This is also pure and utter bullsh!t. HE is the one who can save it, NOT you. HE is the one who blew things up by sticking his penis in another womans vagina. DO NOT fall for this crap.

Tell him that he either steps up to the plate here or you are DONE. Does he make good money? If so, why can't he pay for your parents to come up? Tell him it's either that or he moves to a hotel, or you start D. You have GOT to exert some consequences here, or he's going to gaslight you and keep rugsweeping.

Have you read the links yet?

BTW I am in Alberta also  Edmonton.


----------



## PBear

Just because the housing is in his name doesn't mean he can't move into another place. It's not like someone from his workplace stops by every week to check in on him, do they?

What about suggesting to him that he move into an extended stay hotel or something? Realistically, neither of you can force the other one out. But if he's truly remorseful, he'll do what he needs to do to help you heal. And if that means living without the comforts of home while he gives you space, then so be it. 

Would you say one of you is the primary care giver to the children? Stability for the kids should be a high priority as well. 

C
_Posted via Mobile Device_


----------



## GotMilk0302

I'm north of Slave Lake 

I know it's all bull****. Yet he keeps at me. He wants me to say "We can do this! We can get past this!" and I don't know if it's true or if I even want to anymore. 

The reality is my marriage has sucked for a very long time. And it's sucked because of him and his attitude towards marriage. He wanted the fun single life with a wife and kids.To do and go wherever whenever.

He's been insanely jealous almost our entire marriage (now I know why...). He's forever saying he's "scared" that i will find someone else. He's horribly jealous over any male friends I have. It's been a very long road of bitter disappointment being married to this man.
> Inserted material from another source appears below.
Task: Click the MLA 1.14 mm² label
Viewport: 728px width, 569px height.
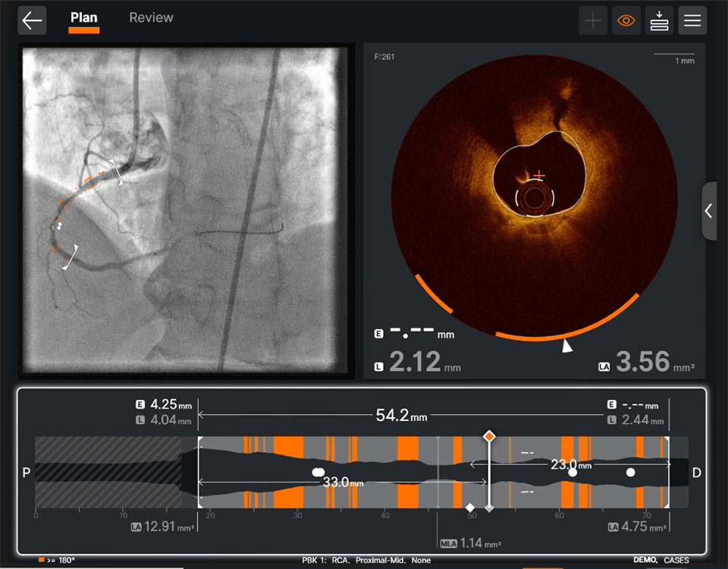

Kids=me. I am the primary caregiver. His job takes him away from home for weeks at a time. I've been a SAHM for years before finding my job (which I do from home to stay with the 3 year old). Our 3 year old doesn't want hardly anything to do with him and our 6 year old is terrified of him. He's never hit them, he just yells a lot.


----------



## Hope1964

So. It really sounds like you'd be better off without him, sorry to say. You sound done.

Where would YOU like to live?


----------



## PBear

What he means is HE can get past this. You get to decide if you can get past it. 

If he's gone for weeks at a time, it makes even more sense for him to move into a hotel temporarily. Are there any of those around? And if I was you, I'd be talking to a lawyer to understand your rights and responsibilities. For example, what your financial situation would be if you got divorced. And whether you'd be able to move to civization. Once you get the facts, you can make decisions. On the plus side, if you work from home, I'm thinking you could work from home no matter where you live? That gives you a bit more flexibility. 

Btw, I'm also from Edmonton, but I've lived in Grande Prairie and I've had summer jobs that involved travelling all over NW Alberta. 

C
_Posted via Mobile Device_


----------



## GotMilk0302

I do sound done. I feel done. I just don't know if it's wise to trust these feelings. I was ready to leave, started apartment looking and got scared.

Really scared. Everything was changing so fast. and suddenly I wasn't ready for all the change. 

My parents tell me I can get over this, I can get past it and be happy if I try. The reality is every time I look at him, I see him screwing her. I don't know how to get past that.


----------



## skyblue44

Huh, he doesnt sound like an ideal husband, lover, soul mate, best friend, father at all.

Making your children scared of him is just about the worst thing he can do to them. My mother stayed in a marriage where the guy yelled a lot, I was petrified of him, which resulted in me never learning how to stand up for myself (luckily that changed), suffered from extreme anxiety, insomnia as a child and I still bear the scars of that period. 

By you saying you are your children's primary caretaker I think it is fair to sayit means a lot to you how they grow up, what people they become. It is a toxic environment for them, not worthy of saving by the sounds of it.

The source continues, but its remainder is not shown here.